An internationally recognised MICE agency accreditation system will become a necessity in an increasingly globalised world to ensure higher international standards for what is most definitely a global industry, with travel being a key part of the MICE equation. This will facilitate professional collaborations, allowing potential partners based in different countries to be better aware of each other’s capability and credibility.

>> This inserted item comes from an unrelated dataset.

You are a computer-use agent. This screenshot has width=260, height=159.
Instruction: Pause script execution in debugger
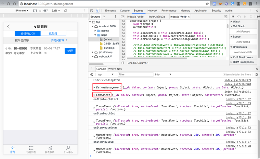(233, 17)
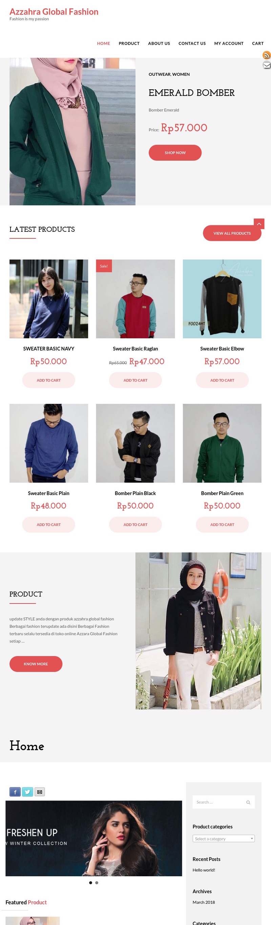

Change will not happen overnight for the Singapore MICE industry – accreditation will not mean that clients will work only with these firms and at rates that such firms deserve. However, all else being considered, being accredited will be a small step forward for the MICE firm that will translate into that great leap forward for the MICE industry as a whole.
Ultimately, there will be greater discipline and professionalism practiced in the MICE industry that will benefit its workers and the clients they serve in a continuum of successful (despite all challenges) MICE projects.

Daniel Chua is the managing director of AONIA Pte Ltd, which operates a specialist MICE department. Daniel has been involved in the MICE business since 1999 as a talent, executive, manager, account director, creative director and projects director for projects encompassing the MICE spectrum for MNC, SME, Government & NGO clients in Singapore and ASEAN. His understanding of the system and importance of accreditation stems from his experience in the International Air Transport Association (IATA) managing agency accreditation for the South-Asia region.